Таким образом, абсолютный дух, мировая духовная культура редуцировались к общественному сознанию, а последнее—к идеологии, к скудному набору аксиом, выдававшихся за вечные истины. Буква заменила Дух. Эффективно эксплуатировались важные свойства, характеризующие жизнь реального сознания. Наши идеологи, которых М. К. Мамардашвили удачно назвал «самозванцами мысли», разработали правила «идеологического общежития». Отступления от этих правил, например наличие двоемыслия, преследовались и карались. Была разработана и соответствующая диалектическая риторика. Ее замечательное свойство состояло в том, что «реальность, из которой вынут идеал, и идеал, из которого вынута реальность, странно смыкались» (Л. М. Баткин).

В. Гавел, испытавший на себе идеологический механизм деформации личности, следующим образом описывает идеологию тоталитарного и посттоталитарного общества: «Идеология как иллюзорный способ обретения своего места в мире, дающая человеку видимость, будто он представляет собой самостоятельную, достойную и нравственную личность, предоставляя ему тем самым возможность не быть таковой; идеология как муляж неких «общественных» и не связанных с корыстными побуждениями ценностей, позволяющий человеку обманывать свою совесть, скрывать от других и от себя свое истинное положение и свой бесславный modus vivendi. Это продуктивное — и одновременно вроде бы достойное — оправдание по отношению к «верхам», и «низам», и себе подобным, по отношению к людям и к Богу. Это завеса, за которой человек может удобно скрыть свой распад, своё опошление и приспособленчество. Это алиби, годное для всех» (Гавел В. Власть безвластных // Даугава. 1990. № 7. С. 106).

Этот идеологический муляж у слишком многих заместил свободное и трезвое сознание, заместил их человеческую сущность. Да и построен этот муляж вполне профессионально. Можно даже предположить, что его создатели неплохо усвоили уроки профессионального символизма и поставили усвоенное на службу утопическим идеалам. Задолго до В. Гавела механизм, если можно так выразиться, идеологического символизма описал О. Мандельштам: «По существу нет никакой разницы между словом и образом. Слово уже есть образ запечатленный: его нельзя трогать. Никто не станет прикуривать от лампадки. Такие запечатанные образы тоже нужны. Человек любит запрет, и даже дикарь кладет магическое запрещение, «табу», на известные предметы. Но, с другой стороны, запечатанный, изъятый из употребления образ (то есть символ) враждебен человеку, он в своем роде чучело, пугало.

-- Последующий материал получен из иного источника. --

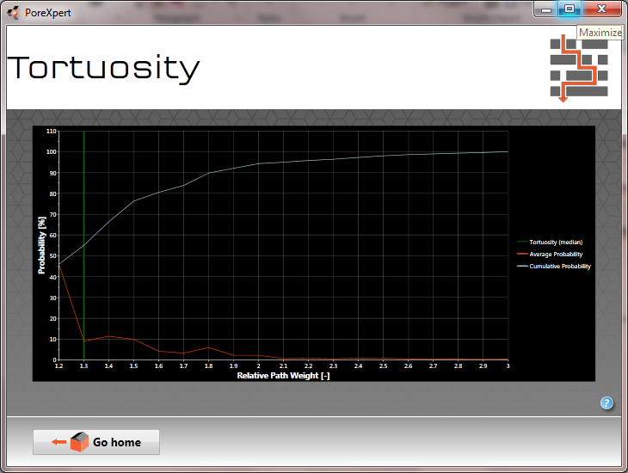Open help via the blue question mark icon
This screenshot has height=473, width=628.
[x=606, y=402]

Все преходящее есть только подобие. Возьмем, к примеру, розу и Солнце, голубку и девушку. Для символиста ни один из этих образов сам по себе не интересен, а роза — подобие Солнца, Солнце — подобие розы, голубка — подобие девушки, а девушка — подобие голубки. Образы выпотрошены как чучела и набиты чужим содержанием. Вместо символического «леса соответствий» — чучельная мастерская.

Вот куда приводит профессиональный символизм. Восприятие деморализовано. Ничего настоящего, подлинного. Страшный контраданс «соответствий», кивающих друг на друга. Вечное подмигивание. Ни одного ясного слова, только намеки, недоговаривания. Роза кивает на девушку, девушка на розу. Никто не хочет быть самим собой» [7; 182—183].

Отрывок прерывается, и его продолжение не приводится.